::: Data for the task
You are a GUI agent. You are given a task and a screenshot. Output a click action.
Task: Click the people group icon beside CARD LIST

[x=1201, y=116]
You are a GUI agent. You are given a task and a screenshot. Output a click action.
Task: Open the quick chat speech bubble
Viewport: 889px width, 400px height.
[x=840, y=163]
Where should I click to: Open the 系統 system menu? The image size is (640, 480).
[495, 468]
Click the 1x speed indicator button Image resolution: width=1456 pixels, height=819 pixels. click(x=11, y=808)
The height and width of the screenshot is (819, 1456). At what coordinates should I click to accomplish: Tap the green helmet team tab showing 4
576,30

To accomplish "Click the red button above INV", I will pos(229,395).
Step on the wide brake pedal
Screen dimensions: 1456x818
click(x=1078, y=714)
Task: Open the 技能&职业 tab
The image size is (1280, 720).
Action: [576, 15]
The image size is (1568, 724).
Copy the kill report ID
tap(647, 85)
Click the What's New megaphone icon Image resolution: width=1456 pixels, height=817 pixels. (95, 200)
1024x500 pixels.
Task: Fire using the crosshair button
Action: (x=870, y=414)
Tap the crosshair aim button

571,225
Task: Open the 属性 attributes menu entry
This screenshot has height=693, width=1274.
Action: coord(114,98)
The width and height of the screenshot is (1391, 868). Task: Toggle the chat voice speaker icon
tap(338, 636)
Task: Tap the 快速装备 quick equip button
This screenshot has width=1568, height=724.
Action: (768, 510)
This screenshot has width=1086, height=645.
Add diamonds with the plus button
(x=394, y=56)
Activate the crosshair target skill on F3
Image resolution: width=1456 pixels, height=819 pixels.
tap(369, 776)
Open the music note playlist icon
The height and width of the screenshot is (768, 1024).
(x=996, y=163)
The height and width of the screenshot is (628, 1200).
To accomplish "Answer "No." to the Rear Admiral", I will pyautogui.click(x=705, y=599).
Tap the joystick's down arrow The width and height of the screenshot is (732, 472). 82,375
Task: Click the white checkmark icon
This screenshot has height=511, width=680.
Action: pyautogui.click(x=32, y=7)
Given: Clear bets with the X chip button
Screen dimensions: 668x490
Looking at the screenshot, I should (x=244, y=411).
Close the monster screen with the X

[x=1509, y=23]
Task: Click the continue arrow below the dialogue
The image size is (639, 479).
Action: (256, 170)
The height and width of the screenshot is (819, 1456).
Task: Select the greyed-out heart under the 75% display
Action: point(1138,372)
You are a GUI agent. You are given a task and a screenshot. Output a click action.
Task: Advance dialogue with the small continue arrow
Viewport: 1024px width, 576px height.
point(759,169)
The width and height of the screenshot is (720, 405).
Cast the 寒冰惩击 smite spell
::::::
**Exercise:** Reproduce the lines from the one that contains "Given: Clear bets with the X chip button" through the one that contains "Action: point(1138,372)", keeping both of those lines.

**Reply:**
Given: Clear bets with the X chip button
Screen dimensions: 668x490
Looking at the screenshot, I should (x=244, y=411).
Close the monster screen with the X

[x=1509, y=23]
Task: Click the continue arrow below the dialogue
The image size is (639, 479).
Action: (256, 170)
The height and width of the screenshot is (819, 1456).
Task: Select the greyed-out heart under the 75% display
Action: point(1138,372)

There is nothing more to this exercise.